The final step is enabling all Android users to benefit from the protections. I’m really proud of the work our team has done with Google Play Protect, for example. Every day, it monitors more than 50 billion apps in Play, other app marketplaces, and across the web for potentially unsafe apps. If it finds any, we’ll prevent people from installing them and sometimes remove them from users’ phones directly. Users don’t need to do anything—this just works, automatically.
What are the challenges to protecting Android?
In security, we often talk about the trade-off between usability and protection. Sometimes, you can protect a device more effectively if there are certain things users can’t do on your device. And security is always much easier when things are predictable: for instance when all of the devices you are protecting are built the same way and can basically do the same thing.
But, Android security is different because the ecosystem is so diverse. The variety of use cases, form factors, and users forces us to be open-minded about how we should secure without limiting Android’s flexibility. We can’t possibly protect Android users with a single safeguard—our diversity of protections reflects the diversity in the Android ecosystem.
What are some of the new ways you’re protecting users in Android Oreo (not in robo- speak, please)?
Hang on, I gotta turn on Google Translate.
There are a … 0101100110 … sorry … a bunch! We’ve invested significantly in making it easier to update devices with security “patches,” fixes for potential safety problems, more commonly known as vulnerabilities. As a sidenote, you may have heard about “exploits.” If a vulnerability is a window, an exploit is a way to climb through it. The vast majority of the time, we’ll patch a vulnerability before anyone can exploit it. We have a project called Treble that makes it easier for us to work with partners and deliver updates to users. We want to close the window (and add some shutters) as quickly as possible.
We’ve also worked to improve verified boot, which confirms the device is in a known good state when it starts up, further hardened the Android kernel, which makes sure that hackers can’t change the way that code executes on a device, and evolved Seccomp which limits the amount of code that is visible to hackers. Basically, we’re moving all the windows higher so any open ones are harder to climb through.

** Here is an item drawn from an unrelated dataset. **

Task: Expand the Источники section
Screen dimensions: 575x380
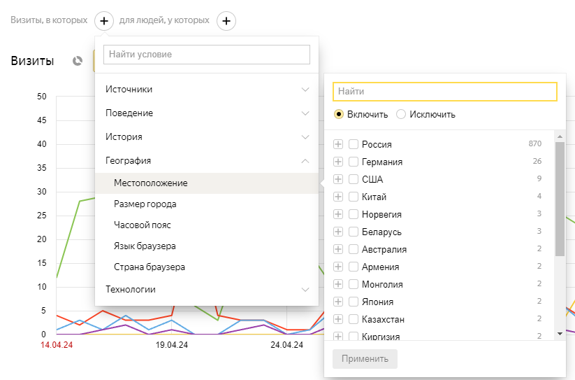Action: (x=207, y=90)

You announced Google Play Protect earlier this year. Tell us a bit about that and why it’s important for Android users?
For several years, we’ve been building “security services” which periodically check devices for potential security issues, allow Google and/or the user to review the status, and then use that information to protect the device. These services interact with Google Play in real-time to help secure it, hence the name “Google Play Protect.”
Our goal with Google Play Protect is to make sure that every user and every device has constant access to the best protections that Google can provide. Those protections are easy to use (ironically, for many people, Google Play Protect is so easy to use that they didn’t even know it was turned on!) and they benefit from everything Google knows about the security of Android devices.

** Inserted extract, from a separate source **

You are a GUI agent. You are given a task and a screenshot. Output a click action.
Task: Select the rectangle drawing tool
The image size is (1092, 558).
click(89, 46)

Google Play Protect isn’t available just for users with Oreo -- it guards any device with Google Play Services, running Android Gingerbread, or later.

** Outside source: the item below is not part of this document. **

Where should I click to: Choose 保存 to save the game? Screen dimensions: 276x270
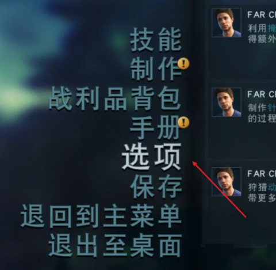pos(156,187)
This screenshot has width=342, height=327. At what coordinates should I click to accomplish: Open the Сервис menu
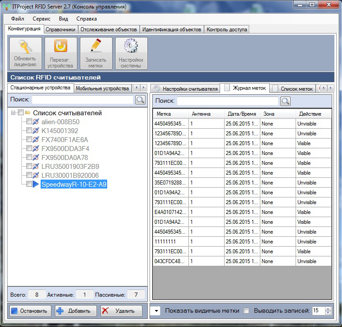point(42,19)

Updates are a challenge with Android, especially in regard to security. Why is that so hard? What are you doing to improve it?
What makes Android so cool and unique—its flexibility and openness—also presents a really big security challenge. There is a broad and diverse range of devices running Android, operated by a complex collection of partners and device manufacturers around the world. It’s our responsibility to make it easy for the entire ecosystem to receive and deploy updates, but the ecosystem has to work together in order to make it happen. One approach to the problem is to make updates easier through technical changes, such as Project Treble. Another is to work with partners to better understand how updates are produced, tested, and delivered to users.
What’s the toughest part of your job?
Prioritization. Often we need to balance researching super cool, extremely rare issues with more incremental maintenance of our existing systems. It’s really important that we are laser-focused on both; it’s the only way we can protect the entire ecosystem now and longer-term.
What’s your favorite part?
I’m amazed and humbled by how many people use Android as their primary (or only) way to connect to the internet and to the broader world. We’ve still got a ton of work to do, but I’m incredibly proud of the role my team has played in making those connections safe and secure.
Ok, last question: How do you eat your Oreos?
In one bite. (But I can’t handle the Double Stufs).